DATA –
┌────────
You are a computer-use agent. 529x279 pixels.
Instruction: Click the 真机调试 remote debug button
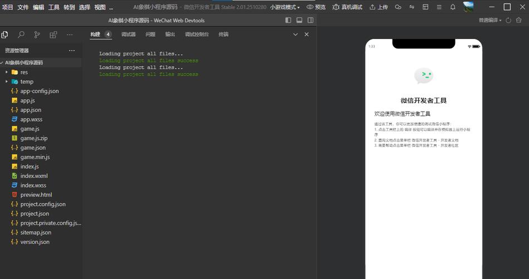(x=347, y=7)
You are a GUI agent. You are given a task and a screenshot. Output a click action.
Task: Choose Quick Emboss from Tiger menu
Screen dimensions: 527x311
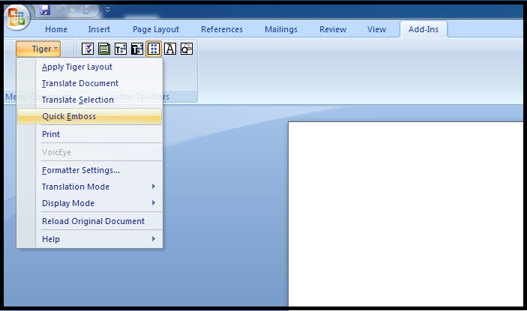pos(69,116)
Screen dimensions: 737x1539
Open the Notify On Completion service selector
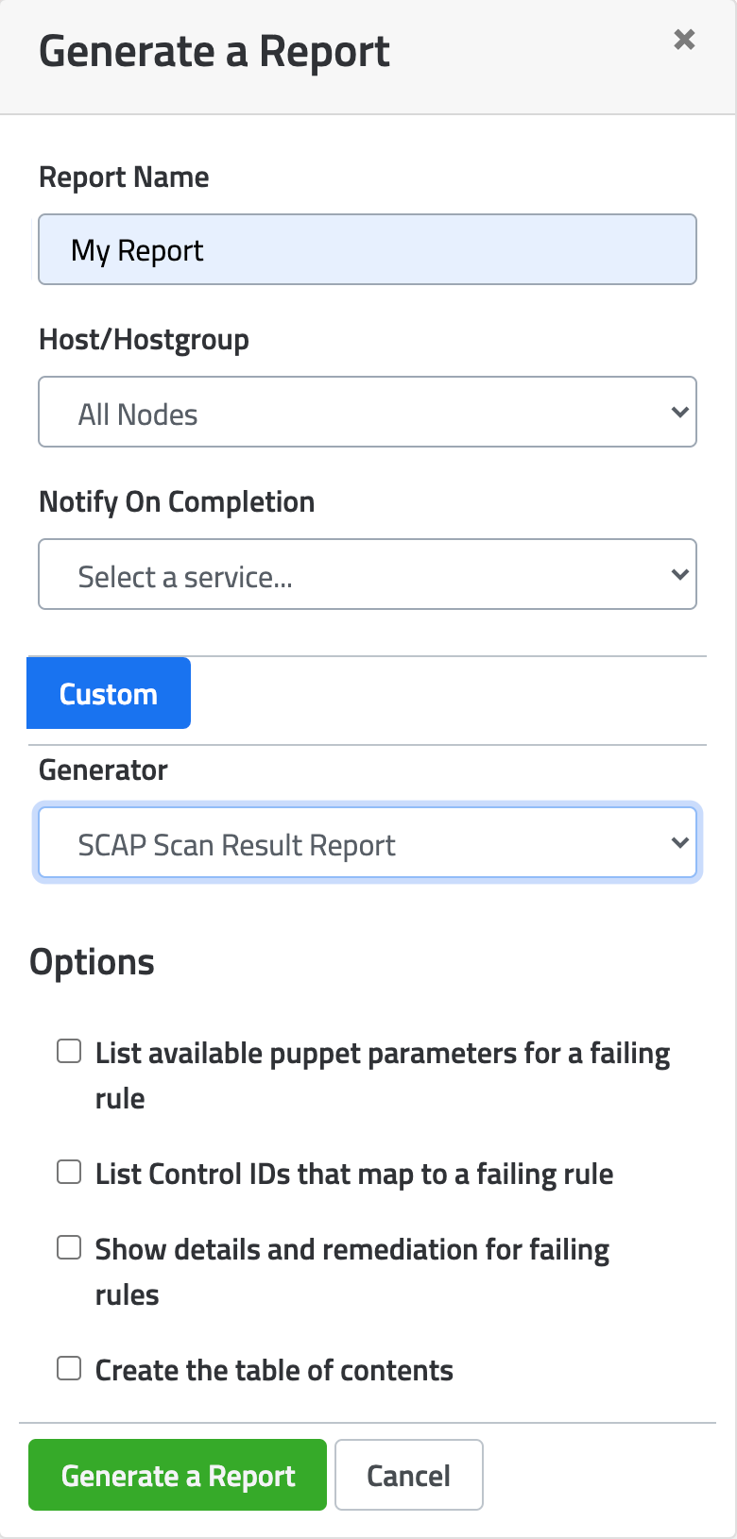point(367,575)
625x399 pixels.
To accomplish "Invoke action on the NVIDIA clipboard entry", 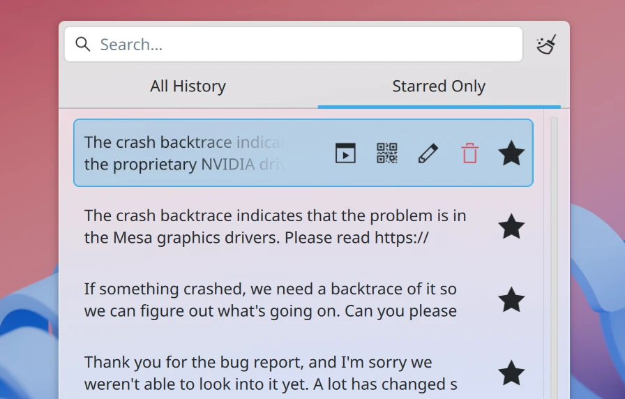I will click(x=345, y=153).
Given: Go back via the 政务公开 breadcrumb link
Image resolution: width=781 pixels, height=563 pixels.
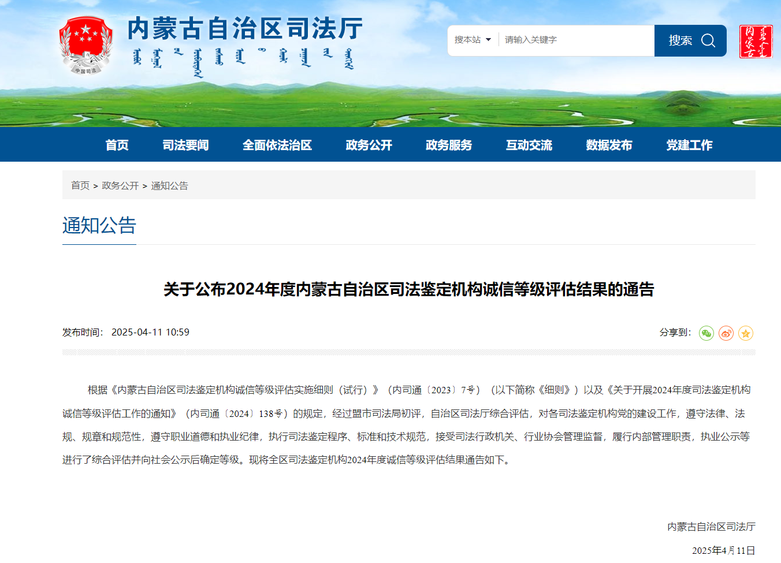Looking at the screenshot, I should [x=120, y=186].
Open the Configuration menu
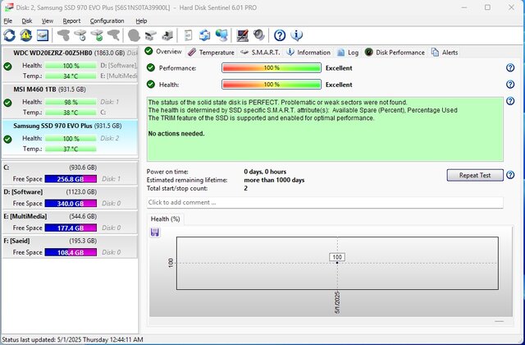 [x=107, y=21]
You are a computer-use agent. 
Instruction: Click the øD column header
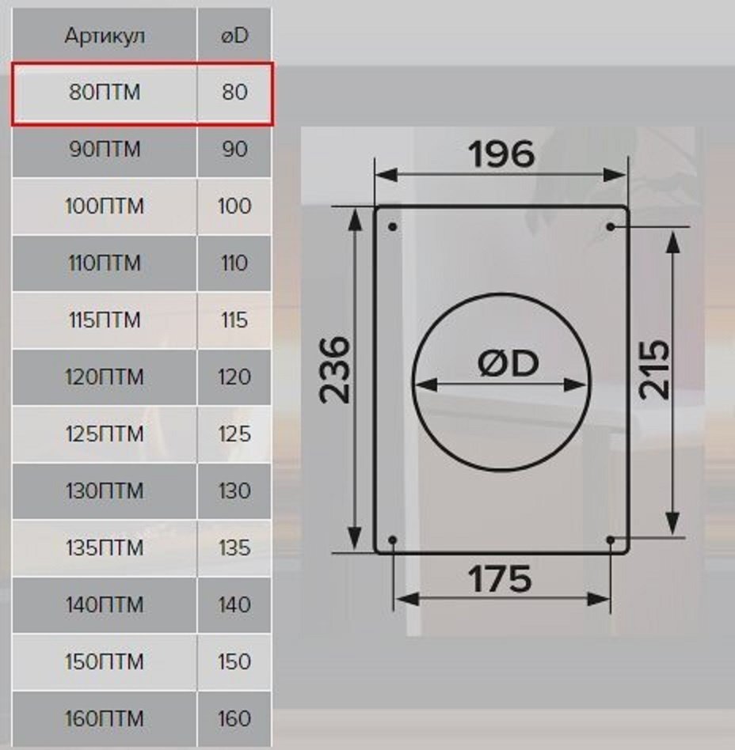click(x=234, y=36)
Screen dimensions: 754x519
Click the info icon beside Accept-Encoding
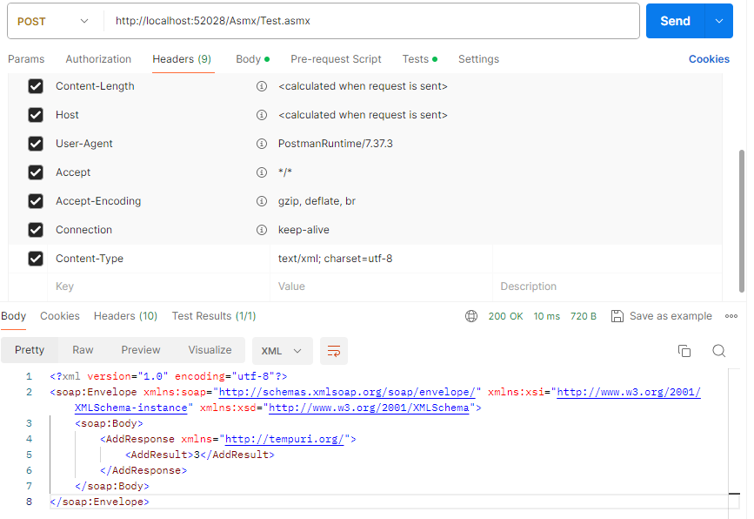coord(261,201)
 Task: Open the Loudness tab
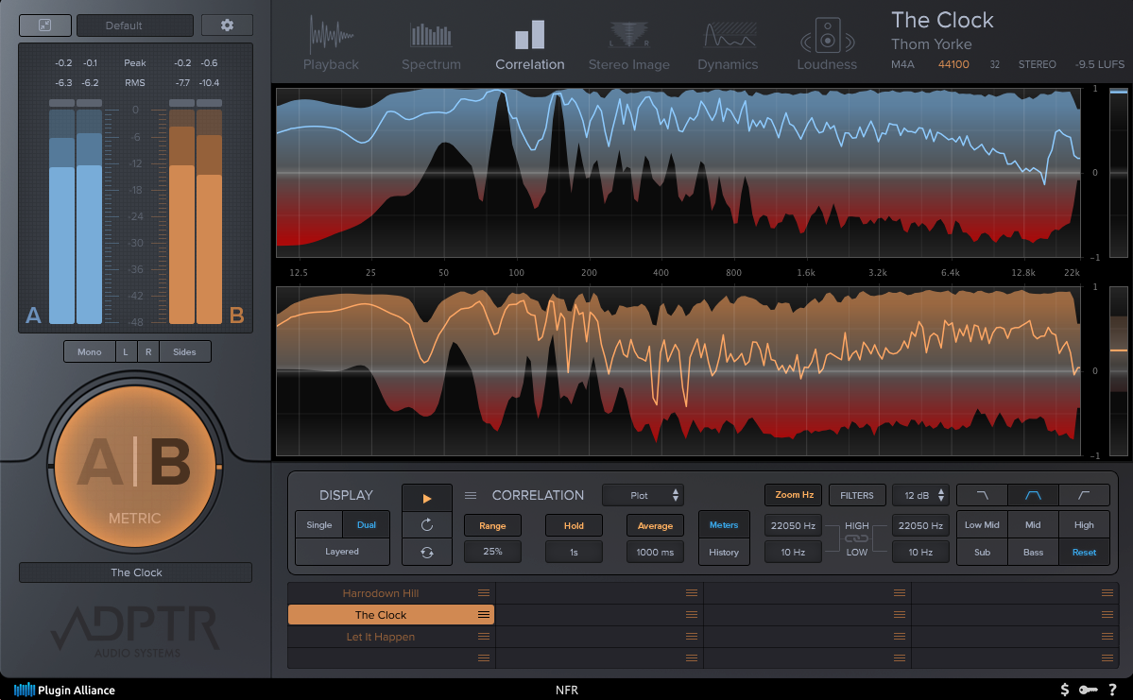click(827, 45)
└────────
Nothing but a number is asked for: how many lines of the records contain the word "agent"?

EXERCISE OUTPUT – 3